Germaine Dulac heeft dit verhaal bijna schematisch in beeld gebracht, eerder aan de hand van types dan van personages. Zo zien we in deze film ‘de charmeur’ verschijnen, ‘de bedrogen echtgenote’, ‘de huisvriend’ en natuurlijk ‘de genadeloze schone’ – want zo wordt Lola aanvankelijk wel degelijk geïntroduceerd. Er is hierover zelfs geen misverstand mogelijk; al in een van de eerste tussentitels wordt gemeld wat een vrouw als Lola denkt over de vele mannen die haar aanbidden: ‘Het hart van een man… een bloem die je verfrommelt en wegwerpt.’ Direct daarop krijgen we Lola in beeld: peinzend pakt ze een bloem, verfrommelt die en gooit hem op de grond.

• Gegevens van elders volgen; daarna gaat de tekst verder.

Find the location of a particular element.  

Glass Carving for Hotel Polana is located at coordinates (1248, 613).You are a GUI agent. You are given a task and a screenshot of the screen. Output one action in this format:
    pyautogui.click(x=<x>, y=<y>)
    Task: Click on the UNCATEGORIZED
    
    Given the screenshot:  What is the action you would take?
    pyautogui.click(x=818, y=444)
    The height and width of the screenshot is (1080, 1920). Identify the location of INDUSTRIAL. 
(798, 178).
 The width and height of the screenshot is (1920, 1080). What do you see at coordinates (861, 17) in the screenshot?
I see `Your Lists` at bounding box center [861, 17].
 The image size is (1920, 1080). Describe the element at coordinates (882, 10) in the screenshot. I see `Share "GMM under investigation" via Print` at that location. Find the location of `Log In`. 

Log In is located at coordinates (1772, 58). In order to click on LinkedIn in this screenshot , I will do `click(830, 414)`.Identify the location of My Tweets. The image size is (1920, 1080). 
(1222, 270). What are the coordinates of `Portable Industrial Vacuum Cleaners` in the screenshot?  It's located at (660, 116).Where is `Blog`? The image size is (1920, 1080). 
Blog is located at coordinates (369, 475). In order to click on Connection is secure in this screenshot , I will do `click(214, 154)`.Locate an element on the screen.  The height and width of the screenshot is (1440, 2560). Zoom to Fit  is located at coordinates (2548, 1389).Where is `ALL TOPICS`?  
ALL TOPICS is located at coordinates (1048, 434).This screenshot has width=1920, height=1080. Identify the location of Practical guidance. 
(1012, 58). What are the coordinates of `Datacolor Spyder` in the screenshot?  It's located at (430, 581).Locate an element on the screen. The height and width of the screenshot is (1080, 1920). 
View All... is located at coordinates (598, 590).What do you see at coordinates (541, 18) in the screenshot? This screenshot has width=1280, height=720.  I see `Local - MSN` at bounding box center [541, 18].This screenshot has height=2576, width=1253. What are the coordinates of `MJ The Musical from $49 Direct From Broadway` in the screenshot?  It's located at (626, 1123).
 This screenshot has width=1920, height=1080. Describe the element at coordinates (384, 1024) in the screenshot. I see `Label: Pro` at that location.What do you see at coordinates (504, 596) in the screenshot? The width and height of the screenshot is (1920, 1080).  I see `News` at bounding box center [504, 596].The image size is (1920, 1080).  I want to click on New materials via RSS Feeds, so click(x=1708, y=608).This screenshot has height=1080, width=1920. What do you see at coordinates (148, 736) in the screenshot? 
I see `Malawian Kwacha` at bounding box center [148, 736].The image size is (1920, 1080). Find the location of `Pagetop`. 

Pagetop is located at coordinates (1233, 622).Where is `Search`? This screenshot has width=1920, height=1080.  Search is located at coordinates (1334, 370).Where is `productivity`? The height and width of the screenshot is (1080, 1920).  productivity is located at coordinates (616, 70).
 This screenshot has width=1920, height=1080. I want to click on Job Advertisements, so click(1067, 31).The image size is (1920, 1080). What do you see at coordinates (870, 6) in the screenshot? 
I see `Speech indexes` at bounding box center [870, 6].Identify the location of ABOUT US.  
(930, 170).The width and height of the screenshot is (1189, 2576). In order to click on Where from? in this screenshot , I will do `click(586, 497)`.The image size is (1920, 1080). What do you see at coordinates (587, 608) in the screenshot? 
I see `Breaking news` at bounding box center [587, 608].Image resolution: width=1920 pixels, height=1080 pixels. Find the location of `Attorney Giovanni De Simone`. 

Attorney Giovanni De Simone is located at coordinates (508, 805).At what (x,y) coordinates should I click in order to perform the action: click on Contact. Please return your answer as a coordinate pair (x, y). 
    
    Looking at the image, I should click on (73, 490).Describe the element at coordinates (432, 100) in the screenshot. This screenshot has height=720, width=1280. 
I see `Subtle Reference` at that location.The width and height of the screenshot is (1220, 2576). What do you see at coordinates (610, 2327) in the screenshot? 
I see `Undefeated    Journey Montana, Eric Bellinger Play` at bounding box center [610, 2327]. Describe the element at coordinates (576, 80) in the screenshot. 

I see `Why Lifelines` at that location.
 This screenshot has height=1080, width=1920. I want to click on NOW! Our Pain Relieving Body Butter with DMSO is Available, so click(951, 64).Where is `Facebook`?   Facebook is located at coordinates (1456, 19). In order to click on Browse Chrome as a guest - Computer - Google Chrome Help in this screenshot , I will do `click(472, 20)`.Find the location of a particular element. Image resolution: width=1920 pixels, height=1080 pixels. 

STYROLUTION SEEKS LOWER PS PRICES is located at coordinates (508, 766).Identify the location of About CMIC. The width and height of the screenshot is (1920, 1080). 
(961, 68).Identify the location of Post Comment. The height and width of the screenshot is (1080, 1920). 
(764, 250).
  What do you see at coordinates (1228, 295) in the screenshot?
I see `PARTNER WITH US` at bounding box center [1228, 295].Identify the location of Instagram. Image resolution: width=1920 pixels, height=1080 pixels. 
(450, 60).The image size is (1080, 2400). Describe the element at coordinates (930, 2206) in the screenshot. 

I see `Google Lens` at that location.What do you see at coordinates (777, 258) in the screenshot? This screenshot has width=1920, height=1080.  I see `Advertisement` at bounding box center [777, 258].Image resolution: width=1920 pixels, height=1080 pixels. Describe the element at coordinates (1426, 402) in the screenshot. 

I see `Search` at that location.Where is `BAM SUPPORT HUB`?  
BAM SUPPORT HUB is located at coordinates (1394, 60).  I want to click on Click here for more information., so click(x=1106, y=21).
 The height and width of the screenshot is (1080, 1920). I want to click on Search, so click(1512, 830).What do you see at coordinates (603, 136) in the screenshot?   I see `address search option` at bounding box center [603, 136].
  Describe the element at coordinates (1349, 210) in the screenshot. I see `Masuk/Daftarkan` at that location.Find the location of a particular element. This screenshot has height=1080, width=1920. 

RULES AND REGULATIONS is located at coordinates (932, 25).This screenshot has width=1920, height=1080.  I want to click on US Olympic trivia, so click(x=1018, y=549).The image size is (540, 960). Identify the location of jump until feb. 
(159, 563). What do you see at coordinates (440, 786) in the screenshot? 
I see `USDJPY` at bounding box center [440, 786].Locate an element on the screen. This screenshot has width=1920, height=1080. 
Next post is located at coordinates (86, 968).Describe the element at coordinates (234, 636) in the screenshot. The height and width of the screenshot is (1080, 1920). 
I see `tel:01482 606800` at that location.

Even snel – en even schematisch – komen we terecht bij de oorzaak van Lola’s gedrag. Zijn naam is Guy d’Amaury, zo lezen we onderaan een brief die hij Lola stuurt. Of ze soms zo wreed geworden is omdat hij haar ooit verlaten heeft, vraagt hij. En of ze elkaar die avond opnieuw kunnen ontmoeten. Zo geschiedt, en van het een komt het ander. Maar de geschiedenis zal zich niet herhalen, als het aan Lola ligt. Dus laat ze, op een uitgekiend ogenblik, haar zakdoek vallen, vlak voor de neus van de zoon van D’Amaury, die inmiddels de leeftijd heeft bereikt waarop een mens verliefd wordt. Zoonlief brengt het intieme kleinood naar zijn neus, en staat meteen in vuur en vlam. Totdat hij ontdekt dat ook zijn vader… Hij bezorgt zichzelf een pistool.

Je kunt niet zeggen dat Germaine Dulac niet geïnteresseerd is geweest in het verhaal dat ze vertelde – daarvoor is het een te mooi verhaal, dat bovendien met zichtbaar genoegen in beeld is gebracht. Maar je kunt wel zeggen dat het niet het verloop is van het verhaal dat Dulac interesseerde, maar de afzonderlijke ‘statiën’ ervan: rustplaatsen waar het verhaal als het ware wordt uitgerekt, waar uitgebreid wordt stilgestaan bij het lijden of de melancholie van een personage. Momenten waarop het verhaal nóg eens wordt verteld, vaak vanuit een net iets andere invalshoek, of door een andere ‘stem’.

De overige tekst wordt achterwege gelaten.